Kartel przekonał
Ceny ropy zaczęły szybko rosnąć na światowych rynkach po tym, jak Rosja zapowiedziała obniżenie eksportu ropy od 1 stycznia.
W Londynie baryłka Brent z 1-miesięczną dostawą kosztowała 19,69 USD.
Rosja zmniejszy od początku roku swoje dostawy na światowe rynki o 150 tys. baryłek dziennie - postanowili wczoraj przedstawiciele przemysłu naftowego po spotkaniu z premierem Michaiłem Kasjanowem.
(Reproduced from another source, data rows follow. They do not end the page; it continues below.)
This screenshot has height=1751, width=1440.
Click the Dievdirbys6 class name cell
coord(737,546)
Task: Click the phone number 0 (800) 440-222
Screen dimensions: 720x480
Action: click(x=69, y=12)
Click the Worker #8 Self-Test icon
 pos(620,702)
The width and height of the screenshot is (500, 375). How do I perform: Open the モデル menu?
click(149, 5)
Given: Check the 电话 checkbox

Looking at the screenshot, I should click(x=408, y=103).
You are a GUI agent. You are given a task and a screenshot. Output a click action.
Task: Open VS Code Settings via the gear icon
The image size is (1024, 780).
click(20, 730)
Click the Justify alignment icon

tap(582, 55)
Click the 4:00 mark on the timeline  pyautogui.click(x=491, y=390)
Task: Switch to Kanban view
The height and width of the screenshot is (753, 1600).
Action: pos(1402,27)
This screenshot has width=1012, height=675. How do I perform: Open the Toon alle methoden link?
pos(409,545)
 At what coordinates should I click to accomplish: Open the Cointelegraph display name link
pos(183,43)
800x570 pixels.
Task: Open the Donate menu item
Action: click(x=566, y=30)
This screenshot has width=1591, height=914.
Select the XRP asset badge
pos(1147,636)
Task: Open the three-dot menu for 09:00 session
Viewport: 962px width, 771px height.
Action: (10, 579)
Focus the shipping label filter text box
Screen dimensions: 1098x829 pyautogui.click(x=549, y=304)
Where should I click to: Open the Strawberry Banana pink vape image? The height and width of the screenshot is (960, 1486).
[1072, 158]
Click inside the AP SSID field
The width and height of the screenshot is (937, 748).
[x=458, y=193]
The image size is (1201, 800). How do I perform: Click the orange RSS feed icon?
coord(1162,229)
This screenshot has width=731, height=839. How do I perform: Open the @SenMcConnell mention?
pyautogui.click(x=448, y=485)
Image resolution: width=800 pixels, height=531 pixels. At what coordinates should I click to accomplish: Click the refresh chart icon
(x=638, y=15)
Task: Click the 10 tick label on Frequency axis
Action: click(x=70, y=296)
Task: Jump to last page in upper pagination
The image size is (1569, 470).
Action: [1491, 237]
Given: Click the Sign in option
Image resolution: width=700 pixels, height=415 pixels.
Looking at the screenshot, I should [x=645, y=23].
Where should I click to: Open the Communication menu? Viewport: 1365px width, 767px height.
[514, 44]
Taki krok ze strony Moskwy umożliwi przeprowadzenie planowanej redukcji wydobycia przez państwa OPEC. Kartel zdecydował o zmniejszeniu produkcji o 1,5 mln baryłek dziennie od 1 stycznia, ale wprowadzenie tej decyzji w życie uzależnił od współpracy ze strony konkurentów. OPEC żądał żeby zmniejszyli oni w tym samym czasie produkcję o 500 tys. baryłek i wzięli na siebie część ciężaru walki o cenę, w przeciwnym wypadku kartel groził wojną cenową. Swoją współpracę deklarowali już wcześniej inni: Norwegia, Meksyk i Oman. Do wczoraj niewiadomą pozostawała postawa Rosji.
Duży wpływ na decyzję Moskwy miał zapewne związek między wzrostem PKB, a ceną ropy na świecie (wpływy z jej eksportu to najważniejsza pozycja w dochodach budżetowych). Jeśli ceny spadną poniżej 12 USD za baryłkę, to wzrost gospodarczy Rosji wyniesie w przyszłym roku 1-2 proc., zamiast zakładanych 5 proc. - ostrzegało ministerstwo gospodarki. We wtorek sekretarz generalny OPEC Ali Rodriguez powiedział, że jeśli cięcia nie nastąpią na wiosnę, ceny spadną poniżej 10 USD.
Kwestią otwartą pozostanie, czy Rosjanie zastosują się do oficjalnie przyjętego poziomu dostaw. Wiadomo przecież, że oszukują nawet członkowie OPEC, którzy sprzedają znacznie więcej niż pozwalają im na to ich kwoty eksportowe.